Le Québec est une nation empêchée. C’est cette démonstration constante qui reste à faire et à partager. Et c’est cette caractéristique de régime que l’écran médiatique et les partis de la soumission refusent de placer au cœur des lectures de l’actualité politique. Il n’est pas un domaine de la vie collective qui ne souffre de fonctionner avec des règles qu’Ottawa peut tordre, contourner ou neutraliser à sa guise en se drapant dans la légitimité d’une constitution illégitime. Ramener et réduire les dénonciations à la psychologie du ressentiment ne tient pas de l’analyse, mais de l’alibi. L’autodétermination, la souveraineté et l’indépendance, cela n’a rien à voir avec des manifestations de mauvaises attitudes. C’est une affaire de combat. C’est cette représentation que les défenseurs du statu quo drapés dans une pseudoneutralité tentent d’étouffer avec des raisonnements lénifiants. Ce sont des agents de légitimation d’un ordre imposé, un lubrifiant dans une mécanique liberticide.

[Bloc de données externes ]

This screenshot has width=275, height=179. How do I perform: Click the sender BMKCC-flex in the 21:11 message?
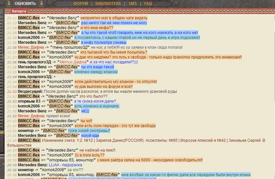click(x=29, y=18)
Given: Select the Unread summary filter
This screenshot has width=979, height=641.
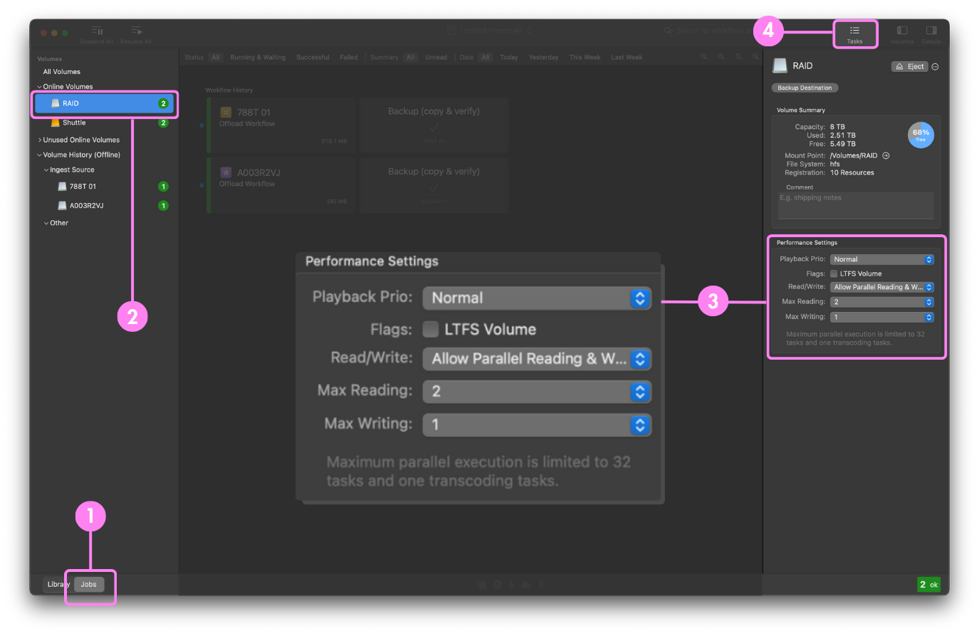Looking at the screenshot, I should coord(436,58).
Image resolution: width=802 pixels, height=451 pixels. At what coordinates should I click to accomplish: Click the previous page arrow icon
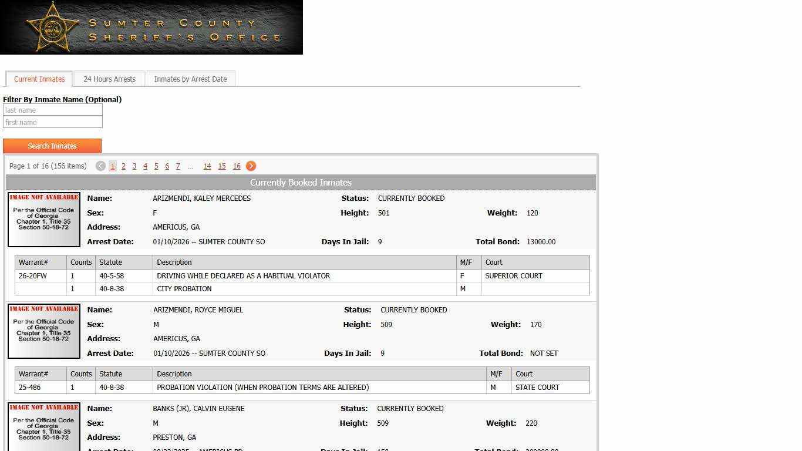click(100, 166)
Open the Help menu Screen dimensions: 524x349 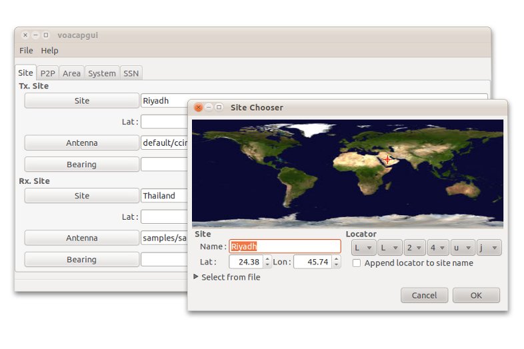49,51
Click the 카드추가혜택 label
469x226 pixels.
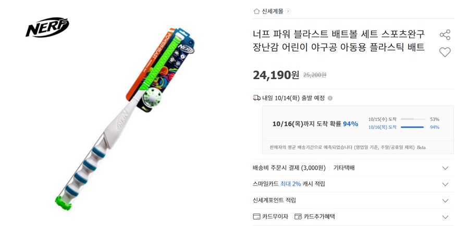tap(319, 217)
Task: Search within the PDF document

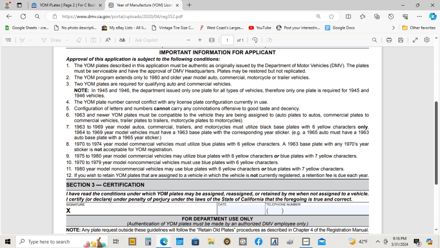Action: coord(375,40)
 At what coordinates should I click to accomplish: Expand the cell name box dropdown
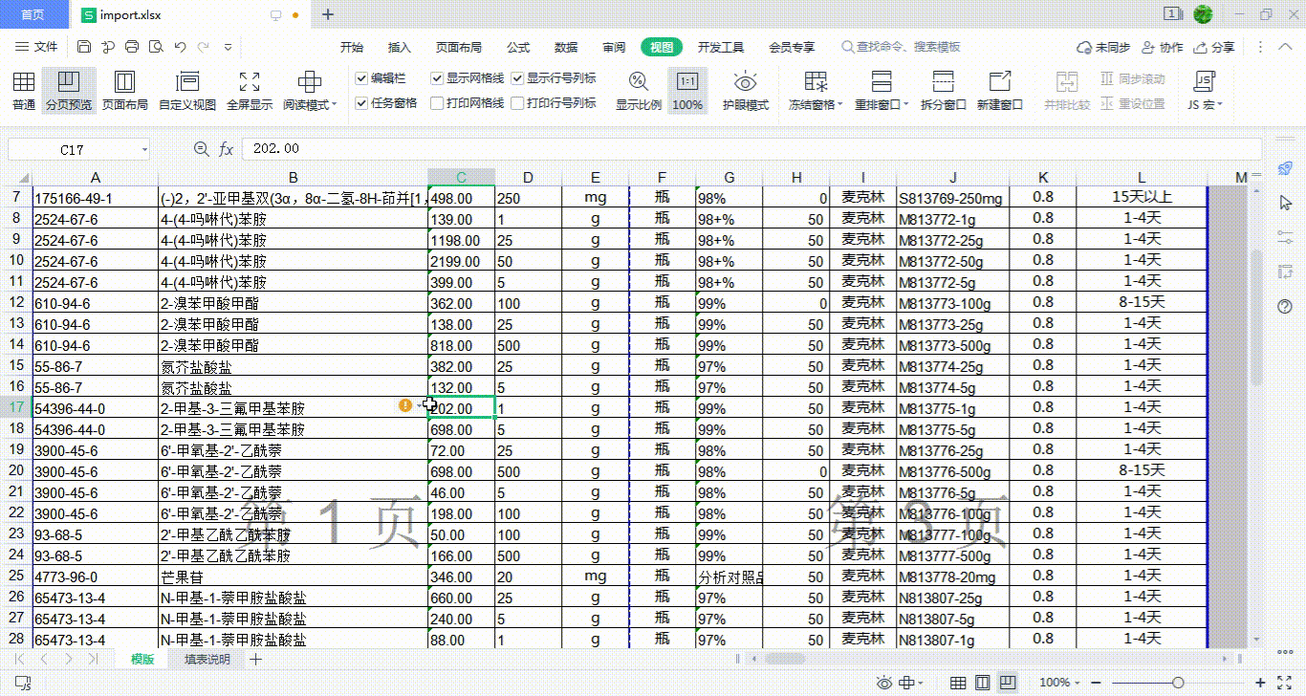(x=144, y=149)
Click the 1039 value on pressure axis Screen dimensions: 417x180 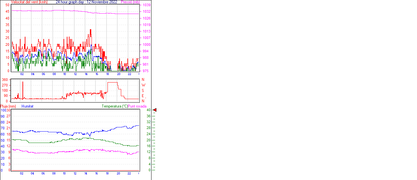tap(146, 5)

Tant que ce procès du régime ne sera pas mené sur tous les fronts et conduit pour faire voir et valoir ce qu’une claire compréhension de notre intérêt national devrait dicter de nos réactions et décisions politiques ; tant que la politique provinciale imposera ses catégories conceptuelles, la confusion des esprits et le marasme politique prévaudront. Pis encore, plus l’indigence intellectuelle minera la culture civique, plus le Québec s’enfoncera dans les idéologies victimaires dans lesquelles seront inversés les arguments des jovialistes qui osent prétendre que le consentement à la minorisation constitue une voie de développement pour la nation. Si l’indépendance est un horizon dépassé, il ne reste plus que la soumission et l’indignité.

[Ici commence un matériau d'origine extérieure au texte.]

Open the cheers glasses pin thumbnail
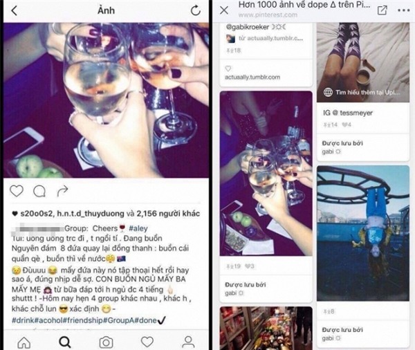 266,174
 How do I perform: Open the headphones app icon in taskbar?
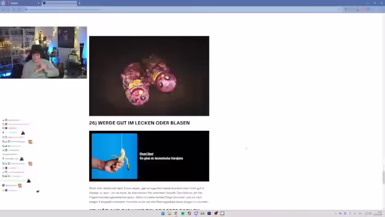coord(203,213)
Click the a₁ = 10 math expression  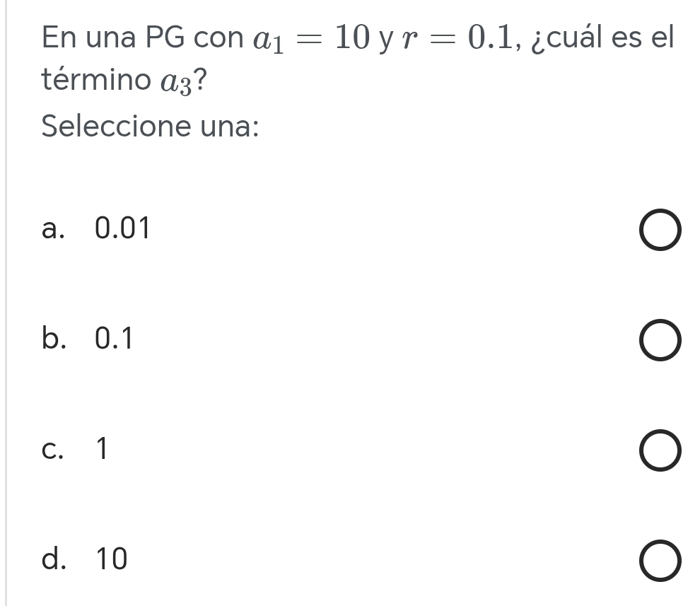[313, 37]
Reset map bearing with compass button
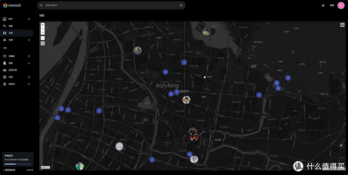Image resolution: width=348 pixels, height=175 pixels. tap(43, 33)
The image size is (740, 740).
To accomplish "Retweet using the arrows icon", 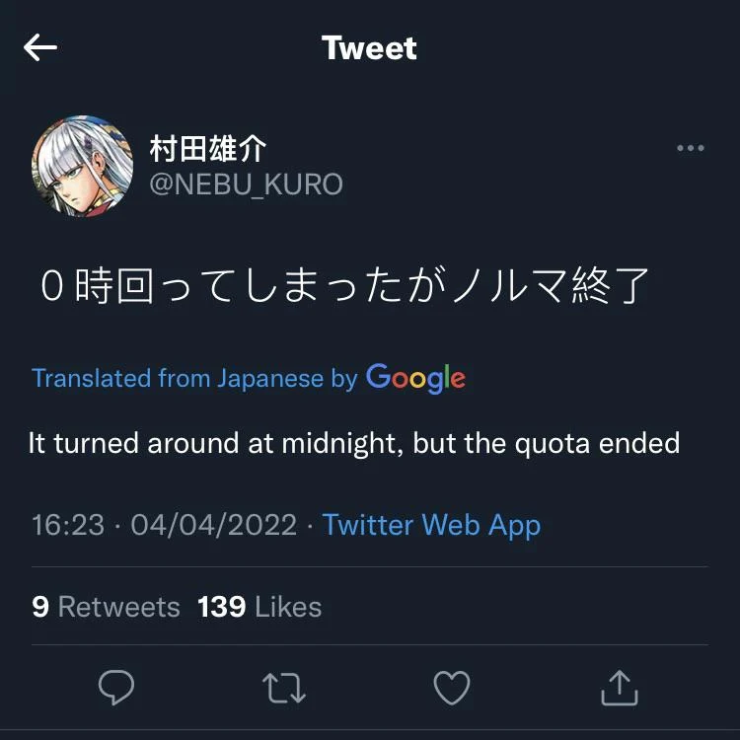I will pyautogui.click(x=284, y=688).

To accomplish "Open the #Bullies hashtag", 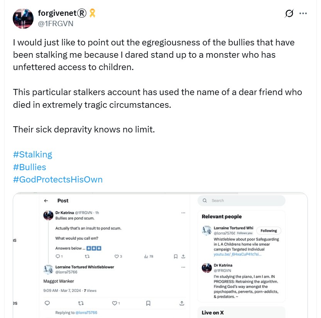I will (x=29, y=167).

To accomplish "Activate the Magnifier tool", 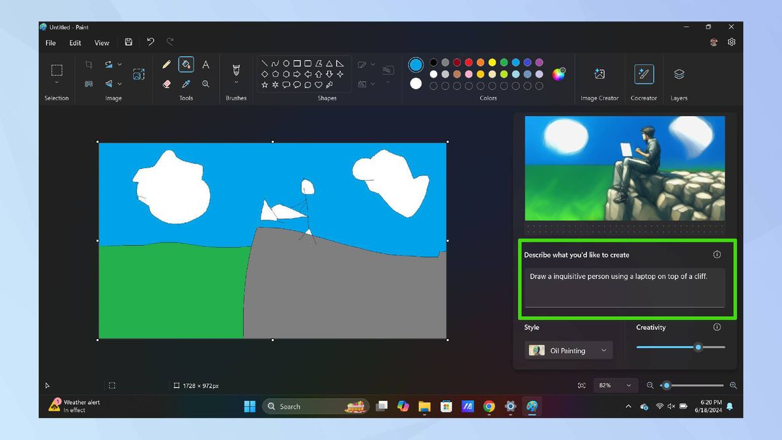I will [x=206, y=83].
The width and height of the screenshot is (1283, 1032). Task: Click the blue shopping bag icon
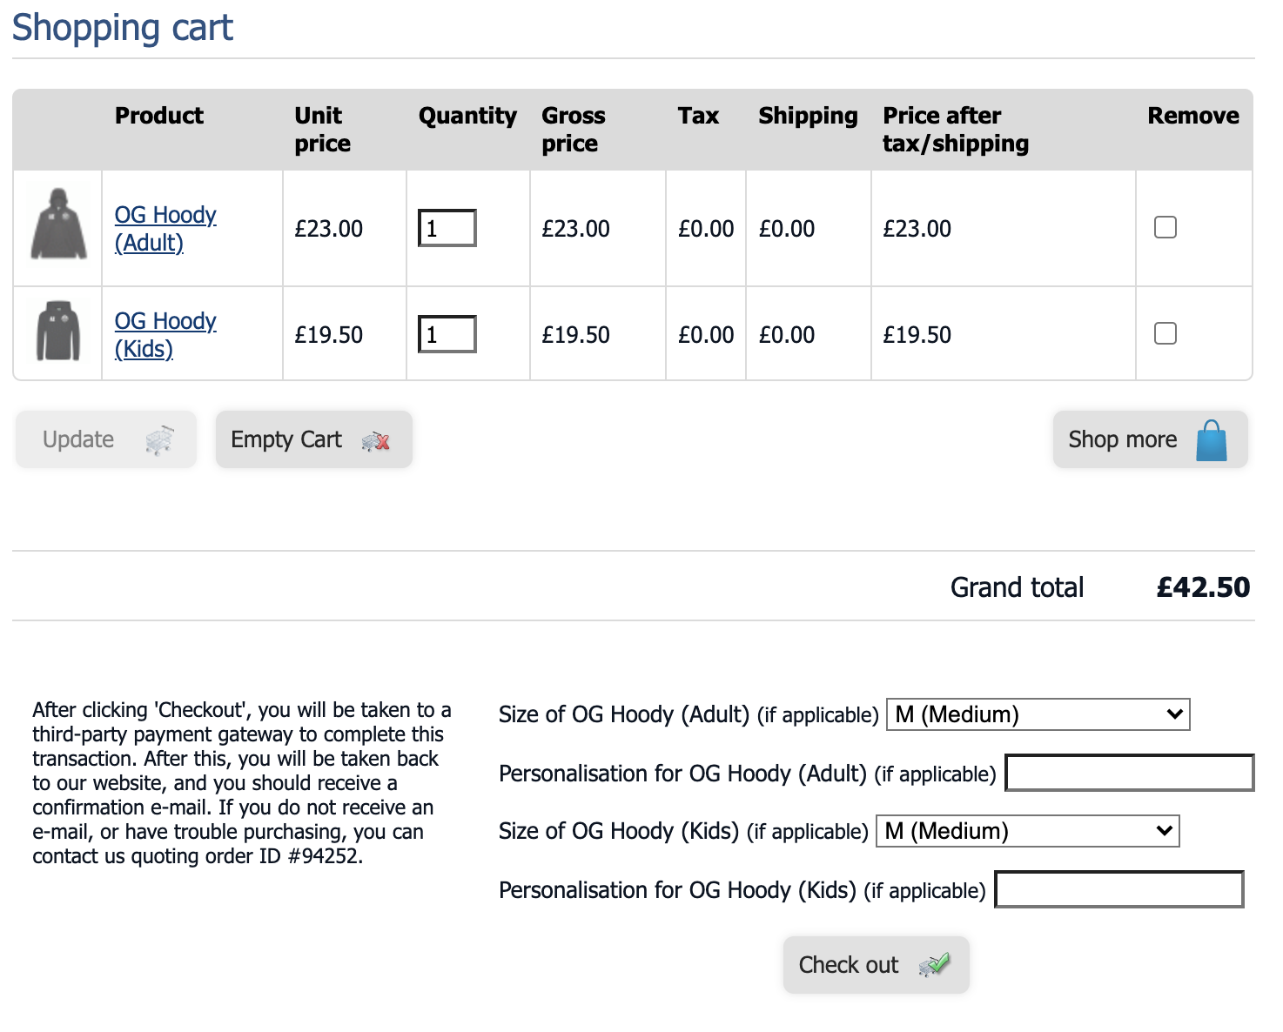(1211, 440)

Pour paraphraser Churchill, se soumettre, au nom du réalisme et du pseudopragmatisme, c’est le plus sûr moyen de se mériter des conditions de soumission plus dures encore et de devoir les subir dans l’indignité croissante. Ottawa en donne chaque jour l’assurance, du piétinement des engagements à l’égard du français aux iniquités de traitement des candidats francophones à l’immigration en passant les politiques d’achats et les contrats publics. Le plus fort du contingent de commentateurs se paie de mots pour mieux pisser de la copie et faire du temps d’antenne à peu de frais et au moindre effort. Radio-Canada mène le bal et paie la tournée.

La politique indépendantiste qui nous manque cruellement est une politique de combat. Ottawa peut-il mener une guerre de propagande à bas bruit, jouer de tous les registres de la violence symbolique sans qu’il n’y ait de ligne de conduite politique qu’à tendre l’autre joue ?

Les souverainistes se sont trop longtemps perdus dans les gadgets du marketing politique à force de vouloir trouver l’approbation des maîtres et de ceux qui les servent. On veut bien concéder que cela s’accorde mal avec l’air du temps et les poncifs de la rectitude politique, mais la réalité ne disparaît pas parce que la nommer déplaît aux belles âmes qui préfèrent la béatitude démissionnaire au dépassement dans les combats nécessaires.

L’indépendance se conquiert. Pouce par pouce. Par l’effort infatigable et la conviction qu’on ne quémande pas sa liberté. Et qu’on ne la trouvera pas dans le babillage des commentateurs s’imaginant être passés à autre chose. Ils sont comme ces ivrognes perdus dans le noir et qui préfèrent aller chercher les clés de leur maison sous les réverbères où les a conduits la consommation des boissons frelatées que leur servent les taverniers de province.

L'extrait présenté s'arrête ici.